DATA EXCERPTS —

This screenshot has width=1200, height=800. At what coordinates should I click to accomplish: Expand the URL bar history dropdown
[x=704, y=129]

==

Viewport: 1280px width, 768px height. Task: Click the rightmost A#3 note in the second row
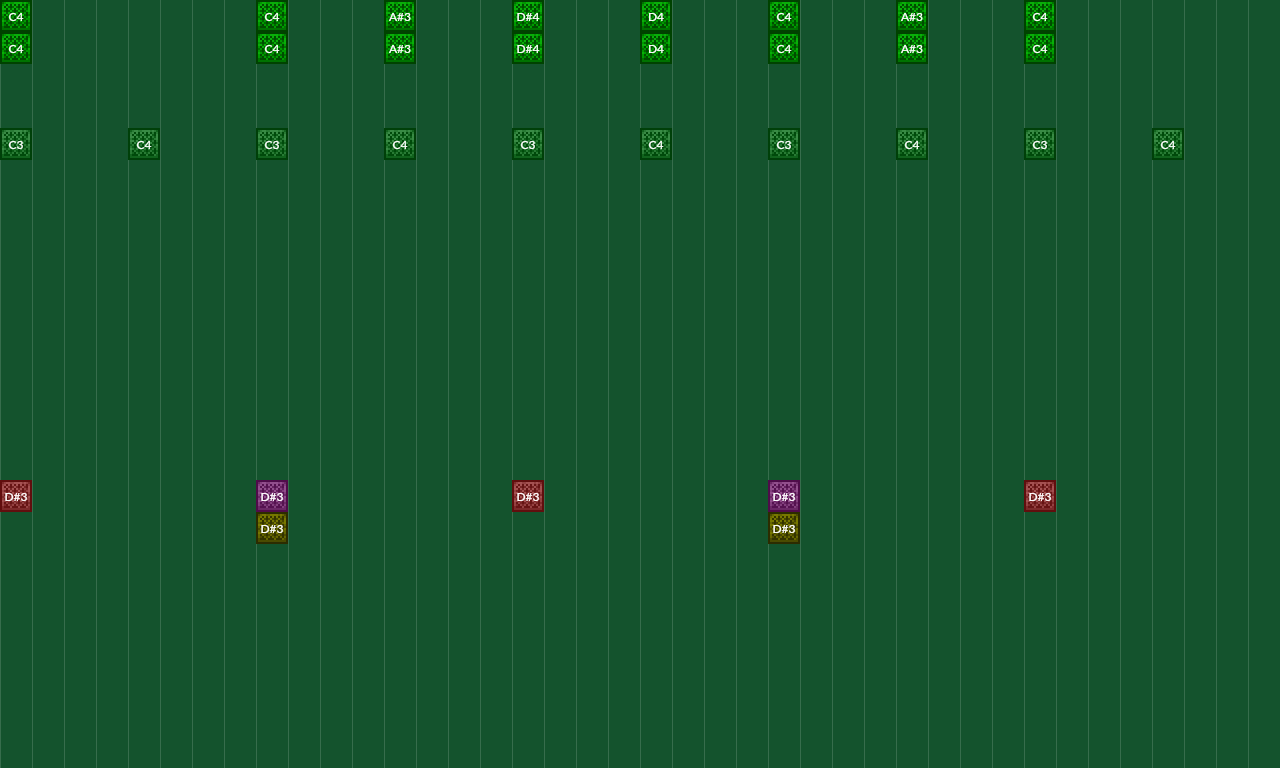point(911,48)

...

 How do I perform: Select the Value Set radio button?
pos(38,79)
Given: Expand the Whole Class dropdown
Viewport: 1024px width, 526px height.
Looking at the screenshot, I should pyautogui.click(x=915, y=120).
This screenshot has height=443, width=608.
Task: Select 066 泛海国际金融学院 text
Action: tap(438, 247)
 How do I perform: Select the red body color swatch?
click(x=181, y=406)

EXERCISE BRIEF — Precisely the lines between those holding "How do I perform: Select the Value" and "Given: Expand the Whole Class dropdown", inclusive, are to be reproduced from the listing above, with nothing added.

SOLUTION FOR THIS EXERCISE —
 How do I perform: Select the Value Set radio button?
pos(38,79)
Given: Expand the Whole Class dropdown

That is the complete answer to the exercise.